The task
Collect every line of the listing below that contains the string "coordinates".
━━━ Material to process ━━━
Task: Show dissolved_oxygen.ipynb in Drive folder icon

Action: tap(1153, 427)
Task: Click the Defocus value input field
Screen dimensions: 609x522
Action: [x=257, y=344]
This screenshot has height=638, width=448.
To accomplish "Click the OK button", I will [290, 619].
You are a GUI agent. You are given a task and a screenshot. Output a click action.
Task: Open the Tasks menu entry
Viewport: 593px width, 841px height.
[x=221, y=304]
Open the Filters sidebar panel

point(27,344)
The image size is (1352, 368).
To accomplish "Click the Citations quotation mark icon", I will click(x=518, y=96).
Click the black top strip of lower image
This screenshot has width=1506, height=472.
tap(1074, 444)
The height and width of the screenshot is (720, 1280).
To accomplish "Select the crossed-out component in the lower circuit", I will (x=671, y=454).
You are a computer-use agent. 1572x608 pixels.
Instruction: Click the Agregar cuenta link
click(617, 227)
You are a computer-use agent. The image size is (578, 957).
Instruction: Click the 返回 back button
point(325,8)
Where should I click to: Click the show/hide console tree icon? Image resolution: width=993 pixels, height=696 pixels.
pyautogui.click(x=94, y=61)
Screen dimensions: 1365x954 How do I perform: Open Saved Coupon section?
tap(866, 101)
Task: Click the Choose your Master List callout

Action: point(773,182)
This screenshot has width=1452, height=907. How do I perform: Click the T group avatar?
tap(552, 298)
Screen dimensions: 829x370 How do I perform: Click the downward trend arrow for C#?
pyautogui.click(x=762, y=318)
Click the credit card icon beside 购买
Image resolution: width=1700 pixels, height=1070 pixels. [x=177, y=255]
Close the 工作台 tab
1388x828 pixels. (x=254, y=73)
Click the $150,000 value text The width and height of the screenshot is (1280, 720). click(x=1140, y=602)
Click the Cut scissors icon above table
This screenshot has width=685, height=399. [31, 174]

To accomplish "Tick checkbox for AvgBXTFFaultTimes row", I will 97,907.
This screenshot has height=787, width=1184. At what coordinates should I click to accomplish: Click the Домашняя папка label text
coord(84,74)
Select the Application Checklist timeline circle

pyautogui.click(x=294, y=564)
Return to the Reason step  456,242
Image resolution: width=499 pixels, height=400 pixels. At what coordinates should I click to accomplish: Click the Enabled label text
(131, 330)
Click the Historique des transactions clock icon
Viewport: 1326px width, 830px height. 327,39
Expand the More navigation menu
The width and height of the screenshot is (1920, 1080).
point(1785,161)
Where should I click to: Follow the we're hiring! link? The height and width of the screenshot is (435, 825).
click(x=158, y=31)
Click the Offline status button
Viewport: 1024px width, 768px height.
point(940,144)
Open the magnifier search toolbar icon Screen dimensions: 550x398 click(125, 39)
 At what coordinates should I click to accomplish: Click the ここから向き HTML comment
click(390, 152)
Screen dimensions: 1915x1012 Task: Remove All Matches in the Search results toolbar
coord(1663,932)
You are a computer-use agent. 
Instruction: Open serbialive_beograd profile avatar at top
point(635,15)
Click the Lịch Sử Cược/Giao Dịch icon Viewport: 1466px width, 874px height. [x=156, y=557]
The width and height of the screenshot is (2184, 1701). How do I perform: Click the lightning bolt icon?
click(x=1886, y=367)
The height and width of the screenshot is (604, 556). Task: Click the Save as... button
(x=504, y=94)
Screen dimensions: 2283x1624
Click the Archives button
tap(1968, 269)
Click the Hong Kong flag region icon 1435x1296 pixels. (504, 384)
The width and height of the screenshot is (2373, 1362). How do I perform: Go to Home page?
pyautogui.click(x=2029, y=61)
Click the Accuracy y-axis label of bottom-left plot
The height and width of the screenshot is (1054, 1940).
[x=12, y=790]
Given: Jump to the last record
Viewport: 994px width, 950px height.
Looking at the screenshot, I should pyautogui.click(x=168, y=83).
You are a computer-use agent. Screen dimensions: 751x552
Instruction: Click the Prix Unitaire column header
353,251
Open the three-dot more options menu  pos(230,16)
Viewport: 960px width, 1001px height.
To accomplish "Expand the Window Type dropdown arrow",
━━━
Task output
This screenshot has height=787, width=1184. At what coordinates should I click to accomplish: Click the Домашняя папка label text
Image resolution: width=499 pixels, height=400 pixels. At what coordinates should I click to accomplish: Click the Enabled label text
 At what coordinates should I click to accomplish: Click the ここから向き HTML comment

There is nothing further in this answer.